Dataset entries
========
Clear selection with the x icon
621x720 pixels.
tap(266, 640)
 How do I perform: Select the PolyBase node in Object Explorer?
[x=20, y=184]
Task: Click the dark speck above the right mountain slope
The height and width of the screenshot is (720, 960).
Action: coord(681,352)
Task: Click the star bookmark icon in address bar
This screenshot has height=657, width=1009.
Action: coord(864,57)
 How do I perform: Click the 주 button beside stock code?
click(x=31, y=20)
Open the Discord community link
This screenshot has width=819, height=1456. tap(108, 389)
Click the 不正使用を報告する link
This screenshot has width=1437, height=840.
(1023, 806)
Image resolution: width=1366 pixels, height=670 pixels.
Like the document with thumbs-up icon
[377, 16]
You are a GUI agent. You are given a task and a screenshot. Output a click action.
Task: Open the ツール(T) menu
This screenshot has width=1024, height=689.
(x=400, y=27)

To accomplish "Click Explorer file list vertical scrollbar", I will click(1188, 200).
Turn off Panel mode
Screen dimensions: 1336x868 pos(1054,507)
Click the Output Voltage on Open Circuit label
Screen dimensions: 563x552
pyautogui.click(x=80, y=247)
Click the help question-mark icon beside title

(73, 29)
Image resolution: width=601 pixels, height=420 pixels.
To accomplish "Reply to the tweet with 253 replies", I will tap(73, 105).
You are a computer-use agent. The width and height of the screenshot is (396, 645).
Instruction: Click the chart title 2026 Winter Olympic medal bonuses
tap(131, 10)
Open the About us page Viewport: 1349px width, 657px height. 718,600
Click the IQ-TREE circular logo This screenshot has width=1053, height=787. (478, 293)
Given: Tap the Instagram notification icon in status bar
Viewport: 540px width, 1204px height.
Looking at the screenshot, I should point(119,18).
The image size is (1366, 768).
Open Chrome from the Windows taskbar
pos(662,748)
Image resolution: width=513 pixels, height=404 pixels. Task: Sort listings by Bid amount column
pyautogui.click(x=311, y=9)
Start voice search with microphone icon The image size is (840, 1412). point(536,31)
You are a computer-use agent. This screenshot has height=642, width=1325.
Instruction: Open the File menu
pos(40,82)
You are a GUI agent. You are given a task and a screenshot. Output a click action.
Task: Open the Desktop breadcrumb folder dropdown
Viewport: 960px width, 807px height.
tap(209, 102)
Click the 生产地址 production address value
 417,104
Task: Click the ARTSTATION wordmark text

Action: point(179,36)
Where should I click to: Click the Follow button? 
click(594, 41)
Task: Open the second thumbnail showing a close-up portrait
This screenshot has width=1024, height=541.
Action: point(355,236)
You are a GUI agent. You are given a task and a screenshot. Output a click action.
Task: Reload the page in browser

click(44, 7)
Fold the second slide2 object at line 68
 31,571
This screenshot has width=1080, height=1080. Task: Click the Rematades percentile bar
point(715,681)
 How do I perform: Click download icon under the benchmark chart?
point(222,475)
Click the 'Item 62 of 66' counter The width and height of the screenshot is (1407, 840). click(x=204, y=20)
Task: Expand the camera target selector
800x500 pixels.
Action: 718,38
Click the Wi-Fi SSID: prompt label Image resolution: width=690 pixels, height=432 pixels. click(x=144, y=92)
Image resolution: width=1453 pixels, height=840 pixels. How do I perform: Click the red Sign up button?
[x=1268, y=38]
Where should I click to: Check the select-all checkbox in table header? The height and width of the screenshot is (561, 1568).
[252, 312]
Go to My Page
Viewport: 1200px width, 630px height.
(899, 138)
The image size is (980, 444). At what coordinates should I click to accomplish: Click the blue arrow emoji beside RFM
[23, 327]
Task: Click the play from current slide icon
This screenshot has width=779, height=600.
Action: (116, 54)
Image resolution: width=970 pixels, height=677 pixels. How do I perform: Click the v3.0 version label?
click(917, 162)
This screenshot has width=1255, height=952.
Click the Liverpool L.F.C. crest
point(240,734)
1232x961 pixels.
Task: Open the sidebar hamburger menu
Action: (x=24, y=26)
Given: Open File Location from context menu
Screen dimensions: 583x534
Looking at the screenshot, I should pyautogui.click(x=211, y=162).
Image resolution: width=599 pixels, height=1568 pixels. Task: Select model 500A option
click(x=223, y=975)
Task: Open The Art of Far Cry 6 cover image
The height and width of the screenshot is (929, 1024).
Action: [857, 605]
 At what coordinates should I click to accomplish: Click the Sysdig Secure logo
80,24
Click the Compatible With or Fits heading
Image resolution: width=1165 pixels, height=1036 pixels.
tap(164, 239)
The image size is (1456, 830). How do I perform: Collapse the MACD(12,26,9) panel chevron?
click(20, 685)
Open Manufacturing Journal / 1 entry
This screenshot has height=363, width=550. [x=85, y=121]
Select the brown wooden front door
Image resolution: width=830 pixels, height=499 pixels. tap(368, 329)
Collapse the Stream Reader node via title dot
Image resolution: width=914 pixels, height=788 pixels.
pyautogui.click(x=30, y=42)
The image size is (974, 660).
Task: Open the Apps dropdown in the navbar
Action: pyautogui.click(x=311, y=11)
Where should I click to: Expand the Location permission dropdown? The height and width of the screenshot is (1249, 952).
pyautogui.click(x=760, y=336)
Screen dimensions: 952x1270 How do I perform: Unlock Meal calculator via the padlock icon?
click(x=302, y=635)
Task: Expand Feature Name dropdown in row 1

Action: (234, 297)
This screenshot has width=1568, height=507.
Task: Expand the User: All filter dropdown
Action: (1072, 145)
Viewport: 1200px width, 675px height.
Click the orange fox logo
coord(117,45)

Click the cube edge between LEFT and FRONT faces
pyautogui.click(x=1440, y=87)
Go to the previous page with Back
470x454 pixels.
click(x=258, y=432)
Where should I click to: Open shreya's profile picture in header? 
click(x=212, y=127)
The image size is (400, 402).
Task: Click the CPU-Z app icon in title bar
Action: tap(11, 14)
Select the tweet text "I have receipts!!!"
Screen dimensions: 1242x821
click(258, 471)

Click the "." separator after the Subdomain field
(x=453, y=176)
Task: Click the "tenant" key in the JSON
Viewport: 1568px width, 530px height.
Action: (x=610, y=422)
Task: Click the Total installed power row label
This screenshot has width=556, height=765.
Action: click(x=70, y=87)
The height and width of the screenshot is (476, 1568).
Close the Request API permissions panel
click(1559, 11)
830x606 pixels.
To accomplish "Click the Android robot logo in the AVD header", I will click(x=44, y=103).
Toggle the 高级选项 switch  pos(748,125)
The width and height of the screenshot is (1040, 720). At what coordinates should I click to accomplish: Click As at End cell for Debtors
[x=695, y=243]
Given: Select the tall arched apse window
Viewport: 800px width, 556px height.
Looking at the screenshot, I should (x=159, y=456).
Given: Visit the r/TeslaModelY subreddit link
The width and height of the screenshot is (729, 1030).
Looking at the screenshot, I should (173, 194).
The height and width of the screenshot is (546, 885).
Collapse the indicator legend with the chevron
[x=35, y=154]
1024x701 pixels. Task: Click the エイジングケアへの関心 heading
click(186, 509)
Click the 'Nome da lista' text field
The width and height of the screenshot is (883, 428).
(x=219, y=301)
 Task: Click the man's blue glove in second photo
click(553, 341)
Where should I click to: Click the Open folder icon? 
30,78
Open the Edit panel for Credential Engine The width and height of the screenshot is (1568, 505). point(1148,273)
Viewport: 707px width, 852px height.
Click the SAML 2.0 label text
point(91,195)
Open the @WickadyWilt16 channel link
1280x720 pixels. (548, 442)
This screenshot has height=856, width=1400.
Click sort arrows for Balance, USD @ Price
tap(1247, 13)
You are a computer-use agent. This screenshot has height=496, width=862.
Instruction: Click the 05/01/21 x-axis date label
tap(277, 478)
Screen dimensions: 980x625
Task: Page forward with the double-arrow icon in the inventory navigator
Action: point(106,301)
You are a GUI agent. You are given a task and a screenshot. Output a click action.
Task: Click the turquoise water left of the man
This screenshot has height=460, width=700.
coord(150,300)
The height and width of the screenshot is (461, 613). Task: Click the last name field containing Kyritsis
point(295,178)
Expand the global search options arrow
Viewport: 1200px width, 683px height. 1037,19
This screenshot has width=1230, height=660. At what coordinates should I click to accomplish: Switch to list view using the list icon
========
- **Task statement**: Which lines above run from the one containing "Viewport: 1568px width, 530px height." to the one containing "The height and width of the screenshot is (476, 1568)."? Give them again exactly, both ends included.

- **Result of this exercise**:
Viewport: 1568px width, 530px height.
Action: (x=610, y=422)
Task: Click the Total installed power row label
This screenshot has width=556, height=765.
Action: click(x=70, y=87)
The height and width of the screenshot is (476, 1568).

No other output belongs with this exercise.